Truffaut counterbalances Edouard’s denial of his past by linking Edouard and Charlie’s experiences together with similar cinematic devices. The extended flashback of his time with Theresa is complemented later on by a series of rapid, short-term flashbacks during a scene in which Lena and Edouard are in bed. The camera revolves around the bedroom, showing the two temporary lovers mingling among the sheets, and cutting either forward or back to shots of the two sleeping. These short-term flashbacks display Edouard’s preoccupation with the past and the future, suggesting a suppressed obsession with regret and fear and an inability to focus on the present moment. Structural links such as these that connect the different periods of Edouard’s life yield a sense of cohesion and connectedness to the plot. Unlike some modern non-linear films such as Memento, Shoot the Piano Player does not set out to disorient or confuse our understanding of time and place.
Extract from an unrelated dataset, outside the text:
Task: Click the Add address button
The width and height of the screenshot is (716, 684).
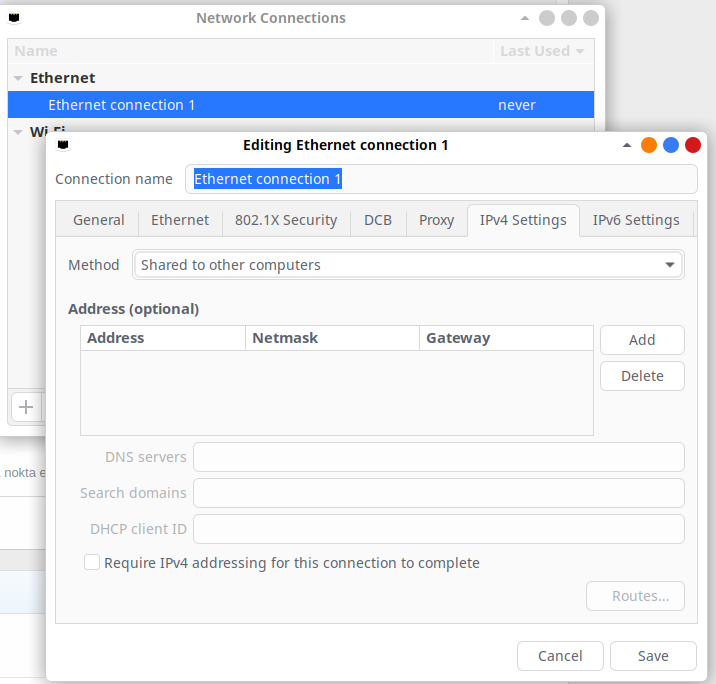Action: 642,340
Rather, it offers a mimetic representation of the way it feels to be haunted by our memories of love, and feel them fluidly interrupt the daily progress of our lives. The result is a familiar interchange between memory and consciousness that is easy to follow and never obtuse.

A second question implied by the film’s title: Who is doing the “shooting”? The easy answer is the two gangsters who are after his brother Chico, who do actually shoot at Edouard when they finally find the Saroyan brothers holed up in their mountain cottage. In an earlier scene in the cottage, however, Edouard, Chico and another brother Richard reminisce about the time that a music school official took Edouard for a ride to discuss his studies, and the two other brothers shot at the fancy car with slingshots. When the woman commented on the boys hiding in the woods, Edouard told her that they were his brothers. With an open sentimentality that is rare for Edouard after Theresa’s death, he tells his brothers that when he heard their rocks clang off the car, he felt as if they were there speaking to him, and knew that he would never be able to go away for good. “Shooting” thus has a presence in the film as both a destructive and validating force.

While it is tempting to read the title of the film as a pun on the “shooting” done with film cameras, the original French title (Tirez sur le pianiste) lacks this cinematic connotation. “Tirez” literally means “to pull,” which has its own set of suggestive overtones. One could read it as a comment on the film’s steady prodding at Edouard’s character, and how the plot serves to pull his story out of him despite his shy stubbornness. Even reading the title in the most immediate way, however, reveals thematic importance. Just as Edouard’s brothers remind him of his connection to his family and his roots with their slingshots, the gunfire that eventually catches up to Edouard and the Saroyan brothers and subdues Lena verifies their mortality. To have a life to lose means having an identity to lose. To shoot the piano player, there needs to be a piano player. While Edouard is chased by mobsters, Lena, and us throughout the film and never securely pinned down, the chase itself teaches us enough about his fractured identity to allow for a composite, accumulated understanding of the story of his shy and broken life.